機械学習の最初の一歩に,irisデータセットを用いたアヤメの分類問題があります.このアヤメのデータセットは,入手のしやすさと扱いやすさで知られています.本記事では,irisデータセットのように初心者にも扱いやすい表形式のデータを使用し,3つ以上のクラスを識別する分類問題に焦点を当てたデータセットを紹介します.基本的にUCIの機械学習リポジトリから容易にダウンロード可能なデータセットです.

【基本方針】

  • 表形式のデータ
  • 特徴量が多くても10程度
  • カテゴリーデータはできるだけ少ない.利用しなくても分析できる.
  • 分類数は3〜9程度(2値分類は除く)

1. Land Mine (地雷の分類)

地雷の種類をセンサーの値で見分ける問題.

基本情報

  • 地雷の種類 (5分類)
  • データの数:338
  • 特徴量の数: 3

ダウンロードするとxlsとcsvファイルが表示されます.csvファイル名はMine_Dataset.csvとなります.

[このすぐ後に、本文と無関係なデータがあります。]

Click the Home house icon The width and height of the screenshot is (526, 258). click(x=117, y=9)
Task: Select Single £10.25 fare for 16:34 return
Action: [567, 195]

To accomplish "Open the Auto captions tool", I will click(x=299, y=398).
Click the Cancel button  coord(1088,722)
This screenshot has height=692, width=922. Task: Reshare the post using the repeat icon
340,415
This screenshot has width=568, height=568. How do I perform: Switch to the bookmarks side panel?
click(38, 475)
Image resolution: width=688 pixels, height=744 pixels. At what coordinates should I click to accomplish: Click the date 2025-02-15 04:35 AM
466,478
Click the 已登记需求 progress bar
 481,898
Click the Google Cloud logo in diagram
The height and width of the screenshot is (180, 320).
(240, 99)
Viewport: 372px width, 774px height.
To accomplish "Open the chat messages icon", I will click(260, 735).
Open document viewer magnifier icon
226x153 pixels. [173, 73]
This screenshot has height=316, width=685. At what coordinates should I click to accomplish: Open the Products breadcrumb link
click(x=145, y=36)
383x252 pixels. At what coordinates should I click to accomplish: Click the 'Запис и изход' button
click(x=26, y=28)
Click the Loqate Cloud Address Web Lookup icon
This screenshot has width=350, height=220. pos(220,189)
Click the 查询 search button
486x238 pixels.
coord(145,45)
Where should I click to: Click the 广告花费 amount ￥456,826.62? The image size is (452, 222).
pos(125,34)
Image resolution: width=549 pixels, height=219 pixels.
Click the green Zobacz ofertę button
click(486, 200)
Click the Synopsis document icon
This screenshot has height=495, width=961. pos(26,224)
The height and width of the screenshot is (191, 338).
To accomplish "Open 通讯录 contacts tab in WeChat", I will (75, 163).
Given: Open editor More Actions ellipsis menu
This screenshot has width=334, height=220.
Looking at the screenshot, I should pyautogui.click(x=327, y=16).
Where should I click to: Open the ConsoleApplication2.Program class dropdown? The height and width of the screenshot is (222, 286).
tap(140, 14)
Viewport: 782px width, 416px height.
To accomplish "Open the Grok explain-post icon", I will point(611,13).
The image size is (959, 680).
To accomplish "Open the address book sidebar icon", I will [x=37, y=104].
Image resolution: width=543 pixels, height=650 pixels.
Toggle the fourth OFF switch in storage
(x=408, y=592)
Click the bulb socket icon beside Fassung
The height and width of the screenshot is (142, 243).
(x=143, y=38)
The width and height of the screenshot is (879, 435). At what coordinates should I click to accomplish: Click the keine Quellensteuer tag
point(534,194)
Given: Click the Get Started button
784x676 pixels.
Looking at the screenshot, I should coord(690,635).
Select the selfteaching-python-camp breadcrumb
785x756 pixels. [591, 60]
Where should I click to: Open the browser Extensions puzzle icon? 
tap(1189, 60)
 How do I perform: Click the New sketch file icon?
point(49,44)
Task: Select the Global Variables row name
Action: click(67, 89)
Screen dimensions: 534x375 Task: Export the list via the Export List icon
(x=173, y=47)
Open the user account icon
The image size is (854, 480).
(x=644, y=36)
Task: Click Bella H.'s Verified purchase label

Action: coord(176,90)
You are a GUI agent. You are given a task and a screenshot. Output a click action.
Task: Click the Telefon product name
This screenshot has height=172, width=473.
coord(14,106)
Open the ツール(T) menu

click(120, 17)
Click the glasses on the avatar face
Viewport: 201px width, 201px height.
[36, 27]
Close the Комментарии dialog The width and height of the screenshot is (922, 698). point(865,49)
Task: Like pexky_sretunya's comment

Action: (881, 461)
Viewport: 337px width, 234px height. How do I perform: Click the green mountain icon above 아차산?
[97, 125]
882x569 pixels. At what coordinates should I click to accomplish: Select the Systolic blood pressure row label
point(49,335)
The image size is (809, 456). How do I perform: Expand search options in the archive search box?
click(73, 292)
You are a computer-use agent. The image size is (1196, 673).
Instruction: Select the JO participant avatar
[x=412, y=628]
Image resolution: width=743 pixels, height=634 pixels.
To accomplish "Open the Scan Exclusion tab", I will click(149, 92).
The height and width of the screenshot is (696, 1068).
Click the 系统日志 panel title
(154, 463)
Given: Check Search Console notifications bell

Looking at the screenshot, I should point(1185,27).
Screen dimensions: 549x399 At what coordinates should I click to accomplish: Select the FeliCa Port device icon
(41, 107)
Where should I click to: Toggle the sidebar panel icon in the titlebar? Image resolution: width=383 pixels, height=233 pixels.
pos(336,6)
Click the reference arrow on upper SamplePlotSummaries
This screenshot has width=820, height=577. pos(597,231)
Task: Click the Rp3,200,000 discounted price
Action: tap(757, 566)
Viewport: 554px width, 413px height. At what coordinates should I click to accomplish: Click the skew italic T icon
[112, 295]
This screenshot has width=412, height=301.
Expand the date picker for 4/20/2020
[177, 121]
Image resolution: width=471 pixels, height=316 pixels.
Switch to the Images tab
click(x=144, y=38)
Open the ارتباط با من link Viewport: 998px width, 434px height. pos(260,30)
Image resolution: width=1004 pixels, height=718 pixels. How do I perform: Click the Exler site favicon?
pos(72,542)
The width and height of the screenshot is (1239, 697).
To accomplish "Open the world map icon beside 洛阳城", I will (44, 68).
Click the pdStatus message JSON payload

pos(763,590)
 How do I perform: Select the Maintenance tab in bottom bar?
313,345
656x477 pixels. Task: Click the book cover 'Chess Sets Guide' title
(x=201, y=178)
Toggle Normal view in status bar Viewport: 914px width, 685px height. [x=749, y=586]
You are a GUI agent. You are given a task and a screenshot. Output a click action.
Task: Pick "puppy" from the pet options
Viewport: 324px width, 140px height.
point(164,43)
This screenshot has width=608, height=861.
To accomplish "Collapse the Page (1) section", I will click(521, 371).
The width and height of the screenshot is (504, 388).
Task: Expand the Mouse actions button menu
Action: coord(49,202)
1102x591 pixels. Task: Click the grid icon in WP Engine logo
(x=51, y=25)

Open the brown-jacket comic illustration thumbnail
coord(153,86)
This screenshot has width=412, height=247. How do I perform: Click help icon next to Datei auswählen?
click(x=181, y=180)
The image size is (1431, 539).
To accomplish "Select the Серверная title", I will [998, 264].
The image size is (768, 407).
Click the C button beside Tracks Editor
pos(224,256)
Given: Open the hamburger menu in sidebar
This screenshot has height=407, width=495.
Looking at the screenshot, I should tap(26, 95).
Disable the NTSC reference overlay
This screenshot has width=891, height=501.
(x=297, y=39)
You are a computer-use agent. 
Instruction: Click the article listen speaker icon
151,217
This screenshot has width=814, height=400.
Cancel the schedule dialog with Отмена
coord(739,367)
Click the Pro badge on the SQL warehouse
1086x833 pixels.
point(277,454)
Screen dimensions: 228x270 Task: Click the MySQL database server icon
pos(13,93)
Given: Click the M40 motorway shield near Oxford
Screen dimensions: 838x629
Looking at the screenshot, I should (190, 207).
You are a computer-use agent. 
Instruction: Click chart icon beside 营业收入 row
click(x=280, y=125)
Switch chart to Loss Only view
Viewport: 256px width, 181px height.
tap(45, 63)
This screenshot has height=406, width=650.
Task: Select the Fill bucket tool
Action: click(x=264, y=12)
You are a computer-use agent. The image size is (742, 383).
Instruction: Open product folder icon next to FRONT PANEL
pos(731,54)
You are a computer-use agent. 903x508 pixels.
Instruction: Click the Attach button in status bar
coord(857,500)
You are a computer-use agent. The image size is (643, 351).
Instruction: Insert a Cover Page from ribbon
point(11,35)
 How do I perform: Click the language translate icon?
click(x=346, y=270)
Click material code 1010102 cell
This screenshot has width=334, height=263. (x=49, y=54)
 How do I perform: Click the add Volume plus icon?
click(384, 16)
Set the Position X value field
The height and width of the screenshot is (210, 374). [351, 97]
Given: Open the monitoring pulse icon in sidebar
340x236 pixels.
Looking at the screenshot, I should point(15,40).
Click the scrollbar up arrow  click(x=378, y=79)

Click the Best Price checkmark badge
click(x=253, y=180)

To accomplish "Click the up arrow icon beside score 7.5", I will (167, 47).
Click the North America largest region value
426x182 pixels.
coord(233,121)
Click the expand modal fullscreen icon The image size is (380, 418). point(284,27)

data = pd.read_csv("../LandMine/Mine_Dataset.csv")
print(data.sample(5))
#       	V 	     H 	        S 	    M
# 135 	0.350453 	0.727273 	1.0 	3
# 199 	0.347432 	0.545455 	0.2 	5
# 179 	0.329305 	0.727273 	1.0 	4
# 319 	0.320241 	0.909091 	0.0 	5
# 59 	0.655588 	0.545455 	0.6 	2

特徴量の簡単な紹介

  • V:センサーの出力電圧
  • H:センサーから地面までの距離(高さ)
  • S:土壌のタイプ6種類を0から1に変換したもの
  • M:地雷のタイプ5種類(分類するもの)

各クラスの要素数
class 1: 71
class 2: 70
class 3: 66
class 4: 66
class 5: 65

2. Abalone (アワビの年齢分類)

アワビのリングを利用した年齢の分類.

基本情報

  • データ数:4177
  • 特徴量の数: 8
  • カテゴリーデータ:1
  • 分類数:リングを3種類にまとめる

ダウンロードされたファイルを展開すると,abalone.dataやabalone.namesなどが表示されます.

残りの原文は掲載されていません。